# If $C_G(H)=N_G(H)$ for all abelian subgroups, prove that $G$ is abelian

Let $G$ be a finite group such that for all abelian subgroups $H$ of $G$,

$$C_G(H)=N_G(H).$$

Prove that $G$ is abelian. ($C_G(H)$ is the centralizer, $N_G(H)$ is the normalizer of $H$ in $G$)
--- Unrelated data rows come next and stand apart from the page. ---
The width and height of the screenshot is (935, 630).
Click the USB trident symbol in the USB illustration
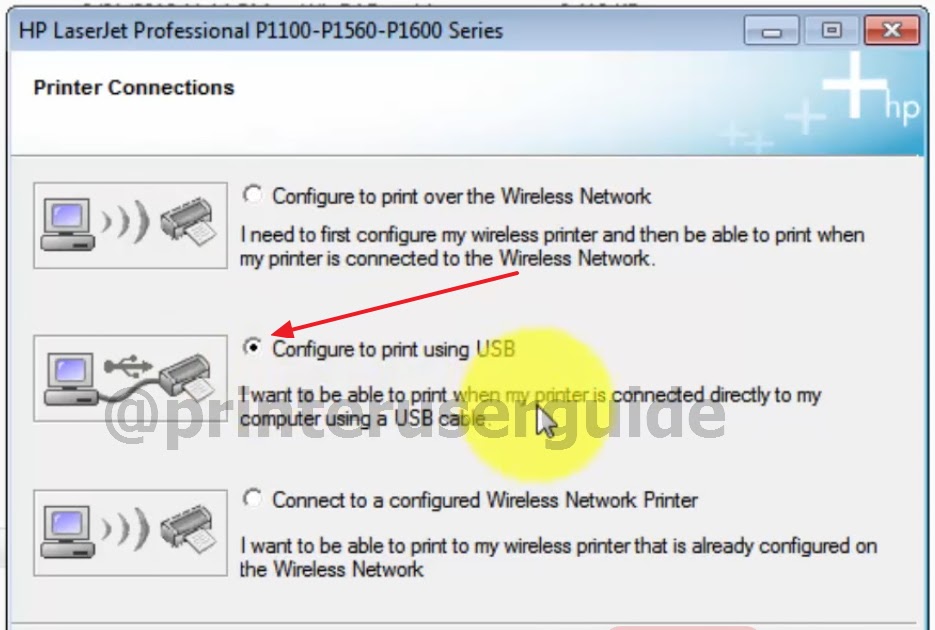point(128,365)
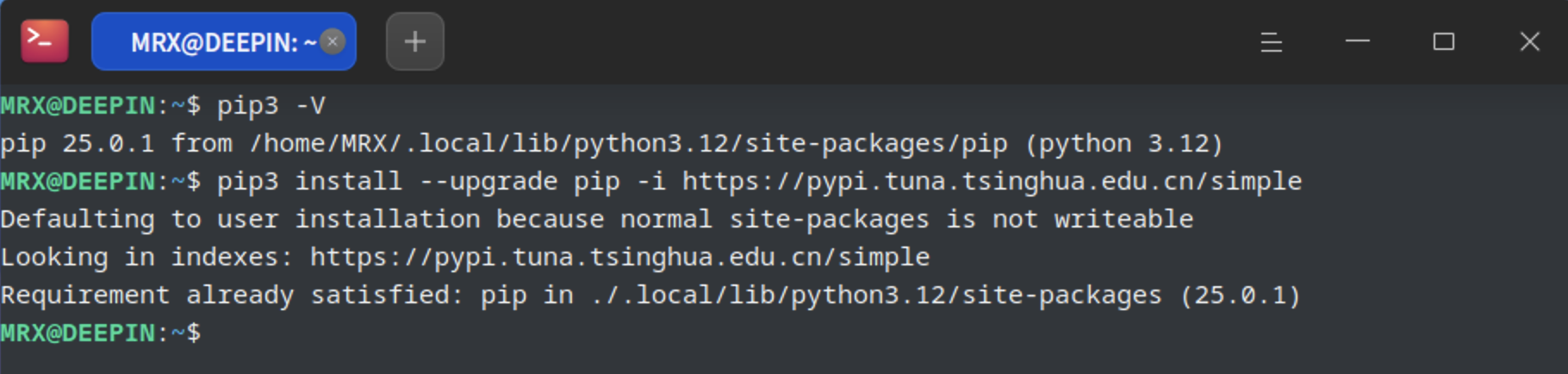This screenshot has height=374, width=1568.
Task: Open the hamburger menu in title bar
Action: tap(1271, 41)
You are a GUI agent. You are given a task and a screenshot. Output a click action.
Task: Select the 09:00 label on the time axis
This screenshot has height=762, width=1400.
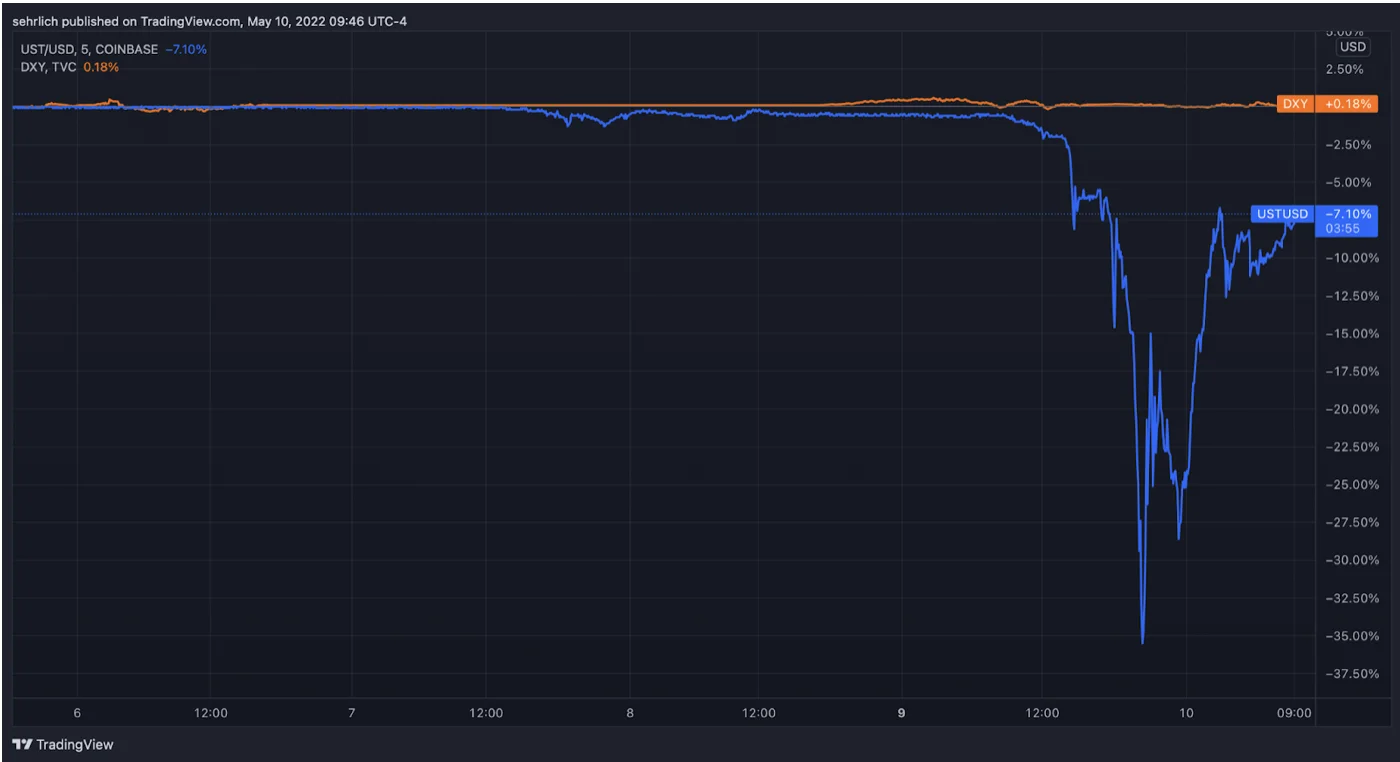tap(1295, 713)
my try : let $G={p_1}^{\alpha_1}\dots p_n^{\alpha_n}$, then $G$ has an subgroup of prder $p_1$ like $<a> (a \in G)$ such that $<a> \unlhd H_2$ , where $|H|=p_1^2$. since $<a>$ is abelian so $$C_G(<a>)=N_G(<a> )=H_2$$ then $H_2$ is an abelian subgroup suchthat $H_2 \unlhd h_3$ where $|H_3|={p_1}^3$

• What have you tried so far ? I guess $C_G$ stands for the centralizer and $N_G$ the normalizer in $G$ – marwalix Jun 14 '15 at 6:45
• I think at least it's not hard to prove every Sylow $p$-group is abelian. – Censi LI Jun 14 '15 at 7:46
• i porved that. but i can't find relation between them an $G$ – erfan soheil Jun 14 '15 at 7:51
• Assuming that you have proved that the Sylow $p$-subgroups are all abelian, the result follows from Burnside's Transfer Theorem. – Derek Holt Jun 14 '15 at 10:33
• Note also that this is false in general for infinite groups. Counterexamples include nonabelian free groups and Tarski Monsters. – Derek Holt Jun 14 '15 at 13:31

$G$ has the property that for each abelian subgroup $A$ of $G$, $C_G(A)=N_G(A)$. Note that this property carries over to subgroups: if $H \leq G$, and $B$ is an abelian subgroup of $H$, then $B$ is certainly an abelian subgroup of $G$ and $C_H(B)=H \cap C_G(B)=H \cap N_G(B)=N_H(B)$.
So, by induction on the order of $G$, if $G$ is not a $p$-group for some prime $p$, all Sylow subgroups are proper and hence abelian, with their centralizer and normalizer being equal. Now we follow the hint of Derek Holt: apply Burnside's Theorem (the proof requires some sophisticated group theory - transfer, see for example I.M. Isaacs, Finite Group Theory, Theorem 5.13): if $P \in Syl_p(G)$, then $G=PN$, with $N \lhd G$ and $N \cap P=1$. Here $P$ is abelian and since $N$ is proper (whence abelian), induction gives $C_G(N)=N_G(N)=G$. Hence $N \subseteq Z(G)$ and $G=NP$ must be abelian.
Now assume that $G$ is a $p$-group for some prime $p$. Let $A$ be maximal among the abelian normal subgroups of $G$. Such an $A$ exists since $Z(G)$ is non-trivial. We may assume that $A \lneq G$, otherwise we are done. We argue that $A=C_G(A)$ to arrive at a contradiction: since $G$ is a $p$-group, normalizers grow, that is, $A \lneq N_G(A)=C_G(A)$ by hypothesis.
So for the final argument write $C=C_G(A)$ and suppose $A \lneq C$. It is easy to show $C$ is normal in $G$. Now by standard $p$-group theory (see Lemma 1.23 in the aforementioned book), we can find $B \unlhd G$, with $A \leq B \leq C$, and index$[B:A]=p$. Since $B \subseteq C$, we have $A \subseteq Z(B)$. Hence $B$ must be abelian (apply that if $|B/Z(B)| \text{ divides }p$, then $B$ is abelian). This contradicts the maximality of $A$ and the proof is finished.